Add the new IP address to the existing variable.

IPS=${IPS},127.0.0.6
Add a node using the Edit Infrastructure option and increase the node count by 1.

Re-run the test as follows:

  1. Initialize the database needed for the benchmark by following the instructions specific to your cluster.
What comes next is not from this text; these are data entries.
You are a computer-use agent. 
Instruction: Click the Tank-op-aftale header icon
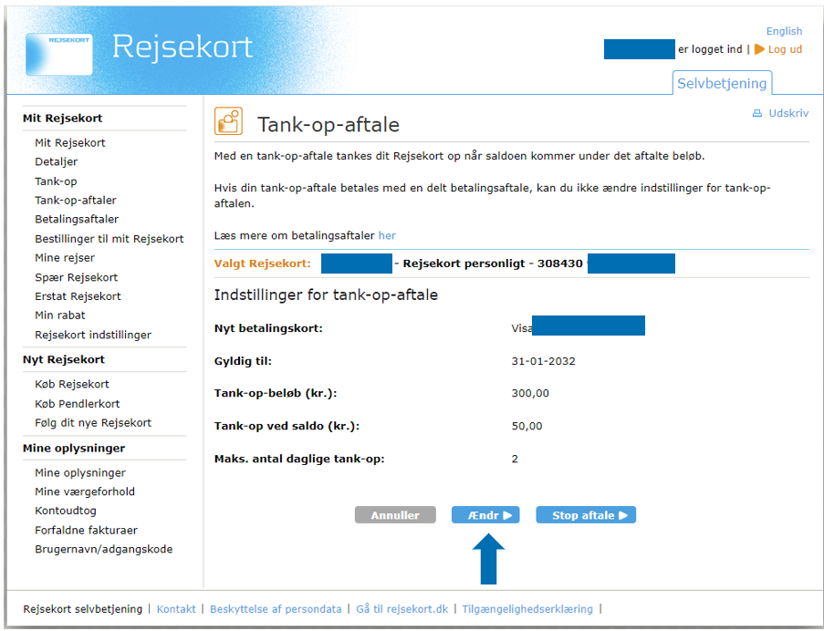pos(228,121)
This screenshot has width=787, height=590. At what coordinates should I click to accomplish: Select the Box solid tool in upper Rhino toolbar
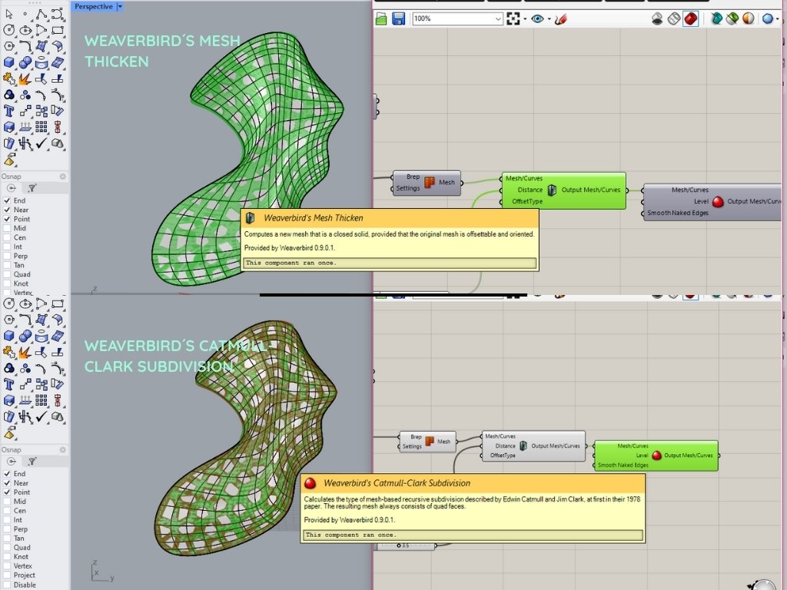(9, 62)
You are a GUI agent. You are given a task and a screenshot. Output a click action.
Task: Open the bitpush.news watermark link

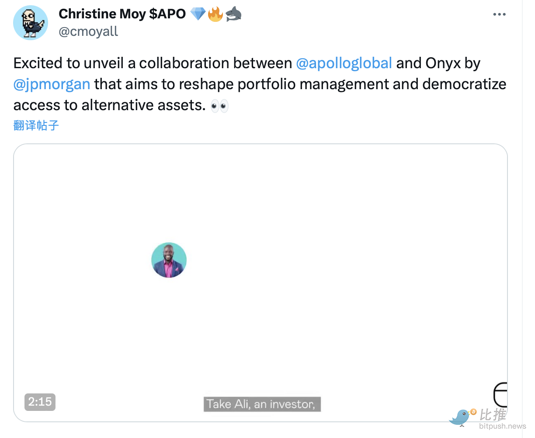(502, 427)
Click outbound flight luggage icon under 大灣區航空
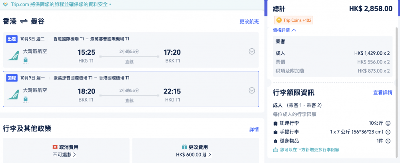Viewport: 400px width, 163px height. [26, 60]
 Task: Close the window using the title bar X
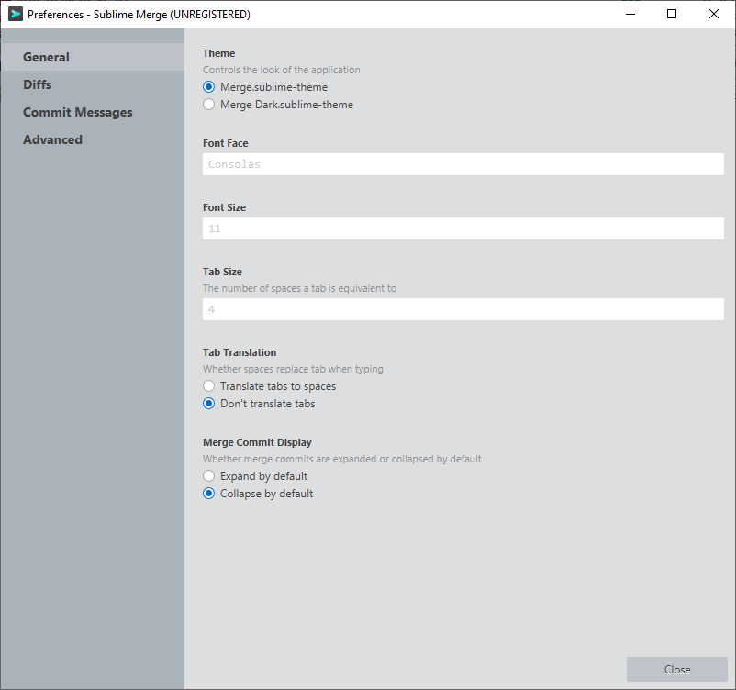click(714, 14)
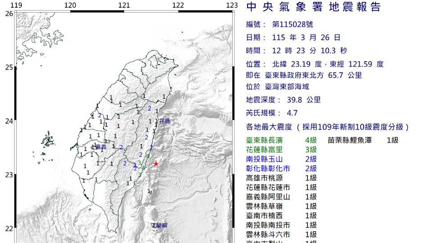The height and width of the screenshot is (243, 432).
Task: Click the 高雄市桃源 1級 entry
Action: [x=281, y=178]
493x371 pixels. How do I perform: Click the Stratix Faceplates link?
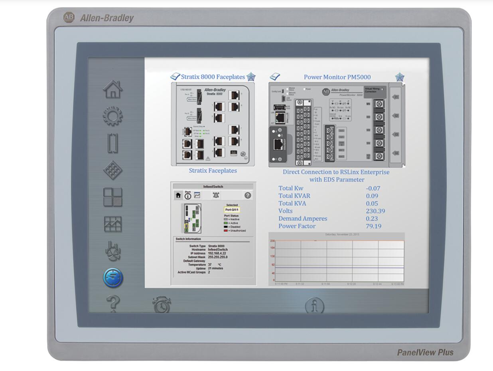(x=213, y=171)
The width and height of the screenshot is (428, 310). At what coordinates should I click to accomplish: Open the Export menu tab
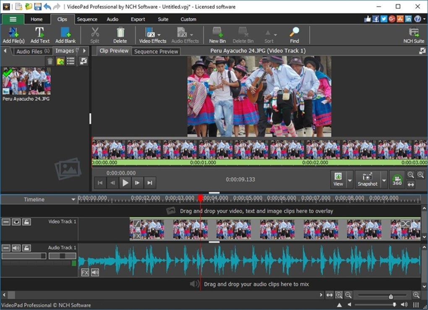click(x=138, y=19)
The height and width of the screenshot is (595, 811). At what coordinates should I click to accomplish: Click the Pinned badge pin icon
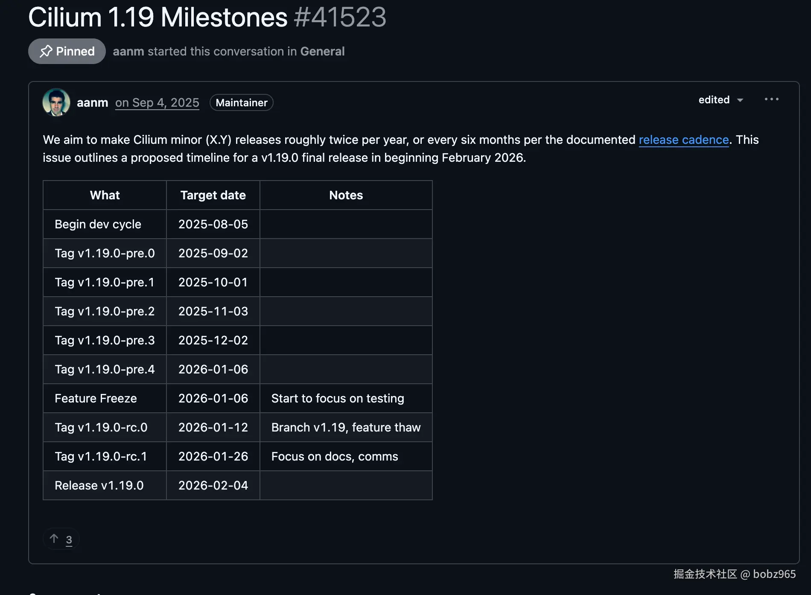point(46,51)

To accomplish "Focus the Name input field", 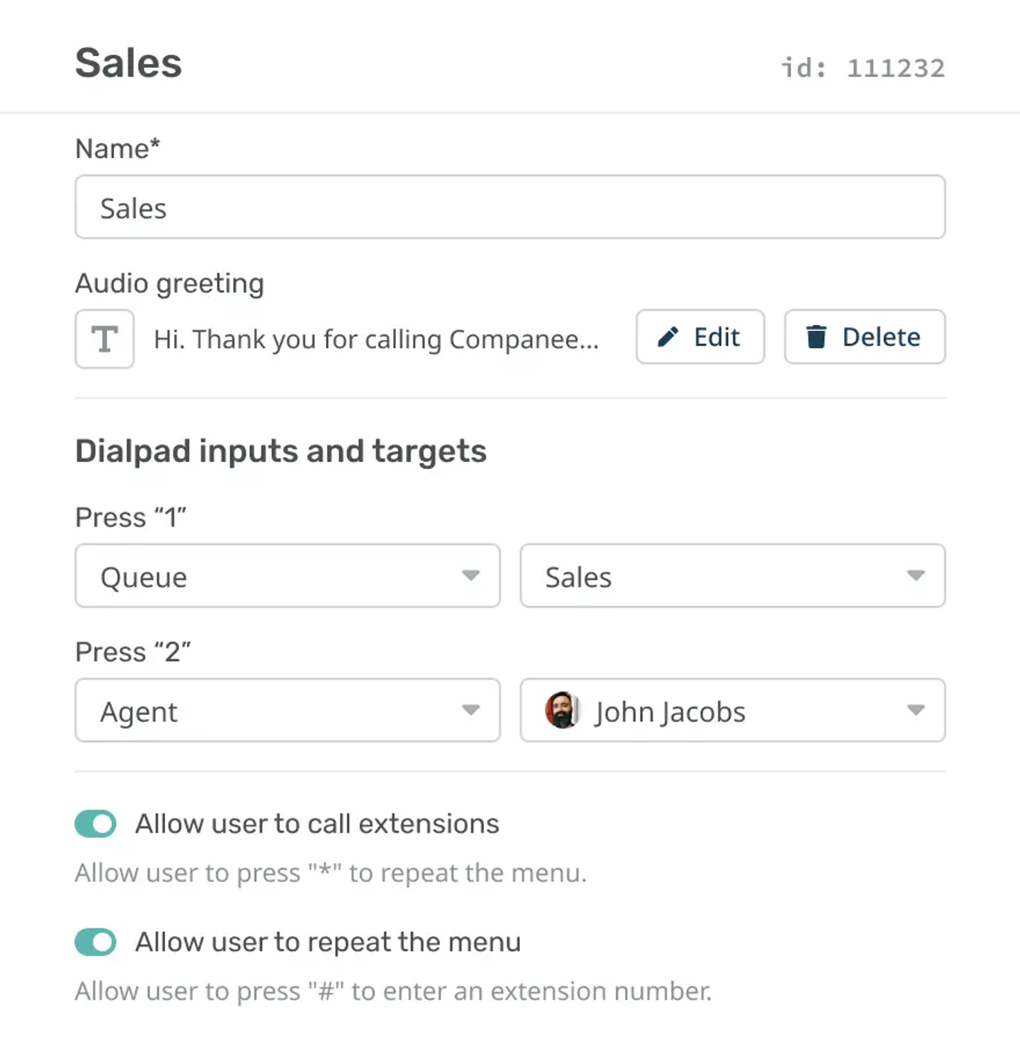I will pos(510,207).
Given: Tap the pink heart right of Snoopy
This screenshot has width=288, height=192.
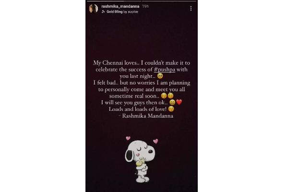Looking at the screenshot, I should [x=156, y=141].
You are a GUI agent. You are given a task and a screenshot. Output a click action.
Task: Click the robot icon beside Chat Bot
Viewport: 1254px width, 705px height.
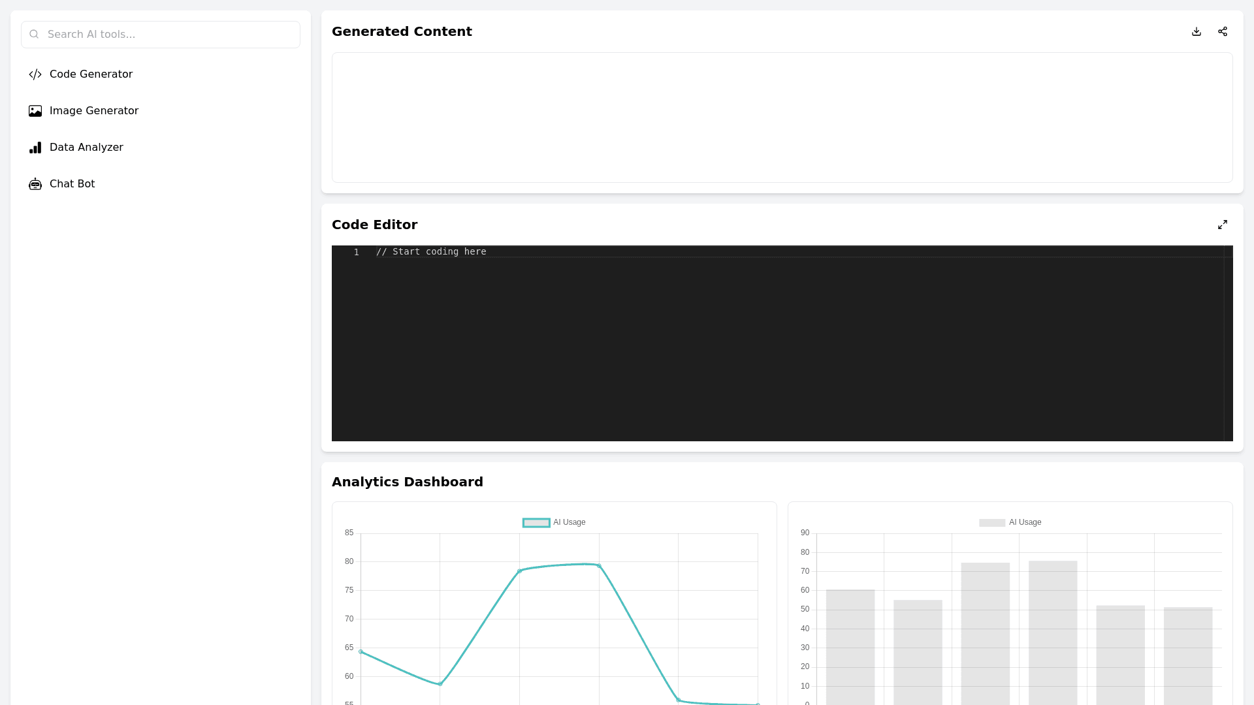(35, 184)
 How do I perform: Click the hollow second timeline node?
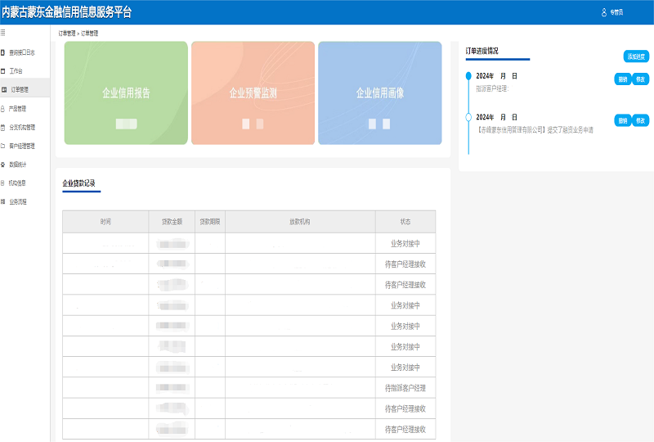point(468,117)
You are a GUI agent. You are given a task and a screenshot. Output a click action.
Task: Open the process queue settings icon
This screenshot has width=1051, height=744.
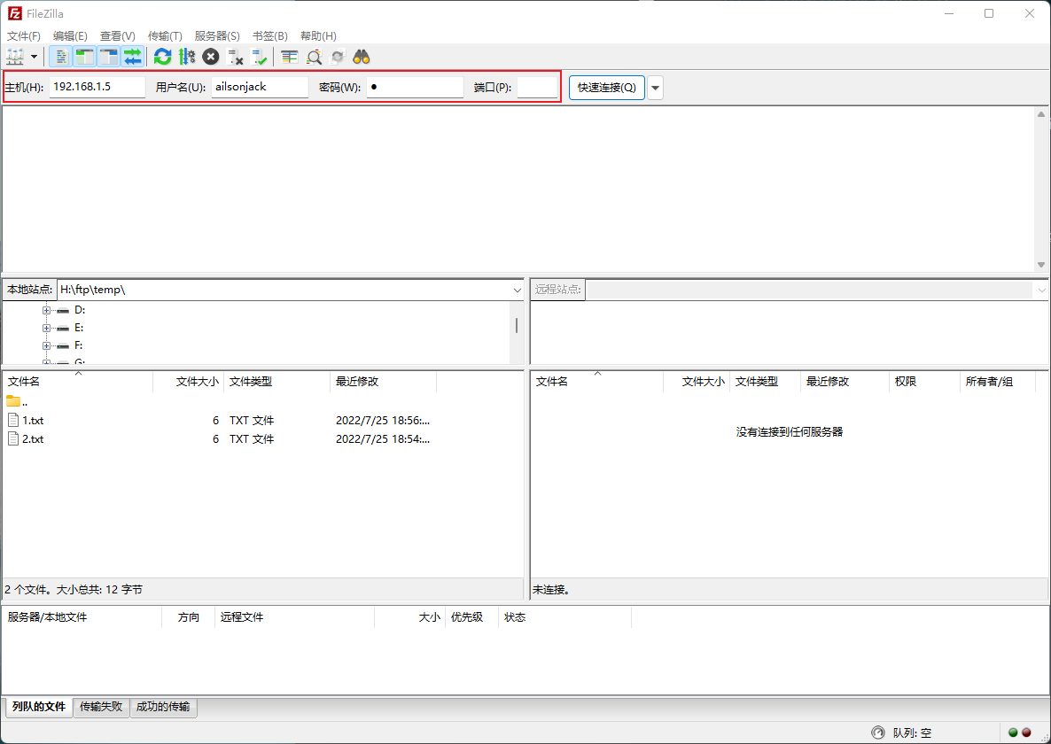[186, 57]
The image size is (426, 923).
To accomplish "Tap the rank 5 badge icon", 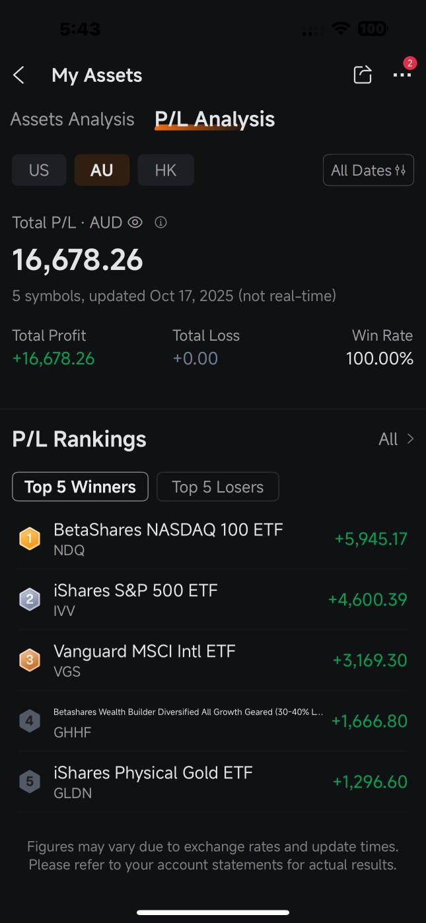I will 29,782.
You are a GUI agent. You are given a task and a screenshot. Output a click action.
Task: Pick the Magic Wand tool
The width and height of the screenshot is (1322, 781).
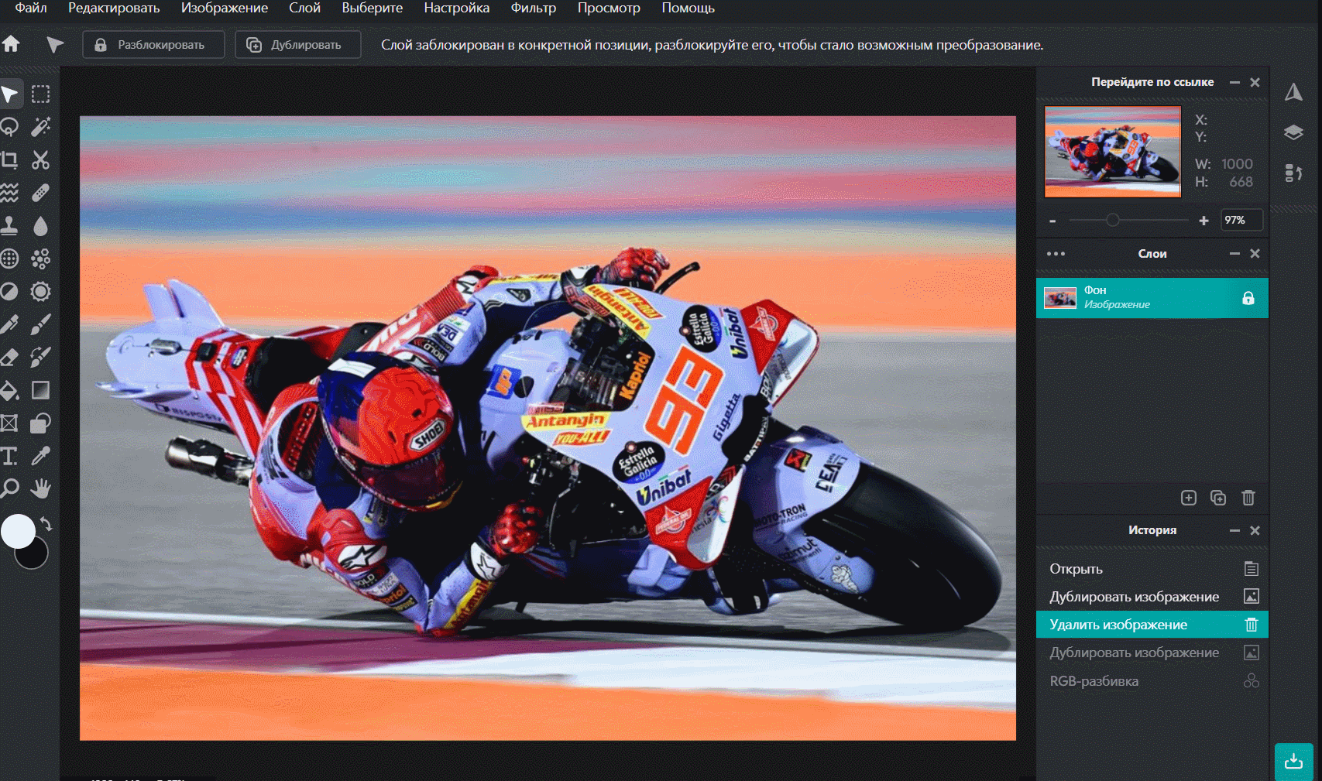[40, 127]
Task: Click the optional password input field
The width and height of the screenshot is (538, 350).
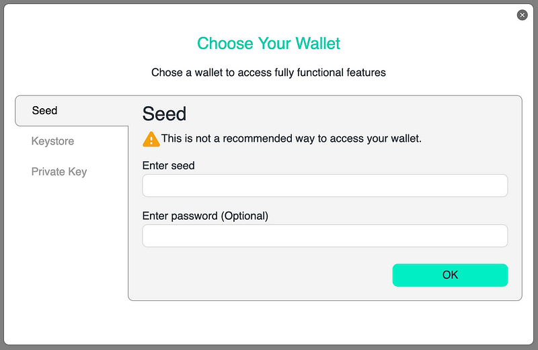Action: point(325,236)
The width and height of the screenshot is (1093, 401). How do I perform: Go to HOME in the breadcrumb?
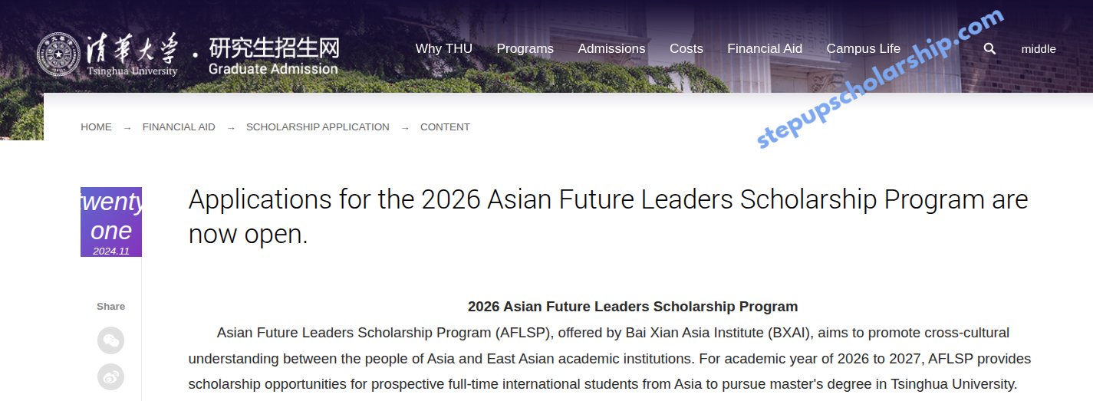coord(96,127)
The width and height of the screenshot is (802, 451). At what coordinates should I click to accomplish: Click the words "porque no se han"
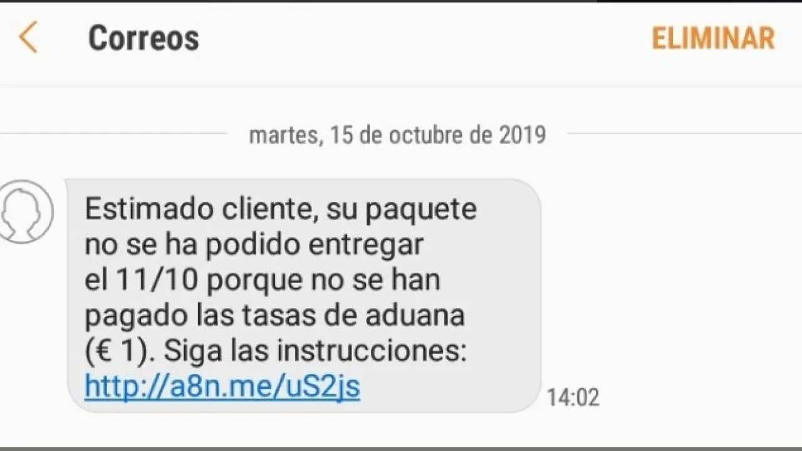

    Set up the TPC-C database schema with the following command:

    $ ./tpccbenchmark --create=true --nodes=${IPS}
    

    Populate the database with data needed for the benchmark with the following command:

    $ ./tpccbenchmark --load=true --nodes=${IPS} --warehouses=4000 --loaderthreads 20
    
  2. Run the benchmark from two clients as follows:

    On client 1, run the following command:

    $ ./tpccbenchmark --execute=true --warmup-time-secs=300 --nodes=${IPS} --warehouses=2000 --start-warehouse-id=1 --total-warehouses=4000 --num-connections=200
    

    On client 2, run the following command:

    $ ./tpccbenchmark --execute=true --warmup-time-secs=300 --nodes=${IPS} --warehouses=2000 --start-warehouse-id=2001 --total-warehouses=4000 --num-connections=200
    
  3. Gather the results.

    Nodes vCPUs Warehouses TPMC Efficiency(%) Connections New Order Latency
    6 48 4000 51296.9 99.72 400 62.09 ms
  4. Clean up the test run using the following command:

    $ ./tpccbenchmark --clear=true --nodes=${IPS} --warehouses=2000
    

Conclusion

With the addition of new nodes, the YugabyteDB cluster can handle more transactions per minute. This linear scalability and high efficiency underscore YugabyteDB's architectural strengths: its ability to distribute workloads evenly across nodes, manage resources optimally, and handle the increased concurrency and data volume that come with cluster growth.